GECITEERDE TEKST:
↓↓↓

#  > TECHNIEK & ZELFBOUW FORA >  > ZELFBOUW LUIDSPREKER FORUM >  >  Subwoofer trilt..

## Dirk Wijnen

Hallo,

Ik heb het volgende probleem ik ben bezig geweest om zelf subs te bouwen en toen ik ze wou gaan testen begonnen ze hard te trillen.. Daarom heb ik de vraag, hoe kan ik het trillen verhelpen? Er zit namelijk per kast 2 x Eminence Kappa 15LF en heb 4 basspoorten per kast. De kast is opgevuld met isolatieschuim. En de kast is gemaakt van spaanplaat gemaakt.. (licht qua gewicht en toch best sterk).. Hij trilt voornamelijk bij de handvaten.. :Confused:  


mvg Dirk

----------


## Dirk Wijnen

Maar het zal denk ik niet aan het spaanplaat liggen want mijn toppen zijn ook van spaanplaat gemaakt en ze trillen helemaal niet.. maar ik ga zeker even op de site kijken..

Alvast bedankt :Big Grin:

----------


## Dirk Wijnen

Ik heb op die site anti dreun platen gevonden.. Zou het werken??

----------


## rolanddeg

> Maar het zal denk ik niet aan het spaanplaat liggen want mijn toppen zijn ook van spaanplaat gemaakt en ze trillen helemaal niet.. maar ik ga zeker even op de site kijken..
> 
> Alvast bedankt



Ehm... In een subkast zit wel íets meer druk dan in een topkast, zegmaar!!! Maar wat trilt er precies? De subkast die op de grond stuitert en zo trilt, of de kist van de sub zelf?

↑↑↑

RUWE GEGEVENS:
↓↓↓

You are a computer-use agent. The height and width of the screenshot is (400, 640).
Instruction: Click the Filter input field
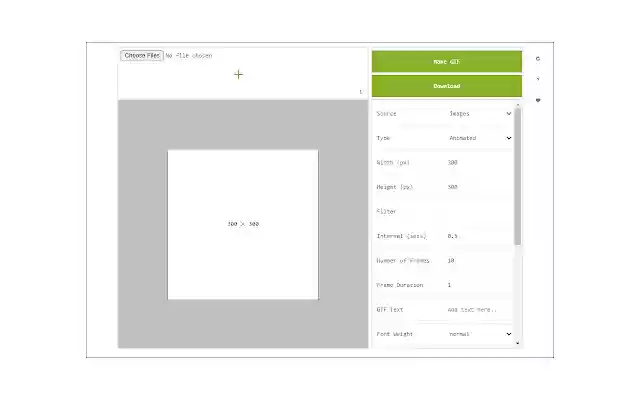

↑↑↑

VEREISTE HANDELINGEN:
[a] Zet de alinea uit de forumdraad over de trillende subwoofer die begint met "Ik heb het volgende probleem" om in een beknopte opsomming met de belangrijkste feiten.
[b] Waarmee is de kast opgevuld volgens de forumdraad over de trillende subwoofer?
[c] Geef alle onderdelen en materialen van de kast die het eerste bericht in de forumdraad over de trillende subwoofer noemt.

ANTWOORDEN:
[a]
- Zelfgebouwde subs begonnen bij het testen hard te trillen.
- Vraag: hoe kan het trillen worden verholpen?
- Per kast zitten er 2 x Eminence Kappa 15LF en 4 basspoorten in.
- De kast is opgevuld met isolatieschuim en gemaakt van spaanplaat, dat licht is maar toch best sterk.
- De kast trilt vooral bij de handvaten.

[b] Met isolatieschuim.

[c]
- 2 x Eminence Kappa 15LF
- 4 basspoorten
- isolatieschuim
- spaanplaat
- handvaten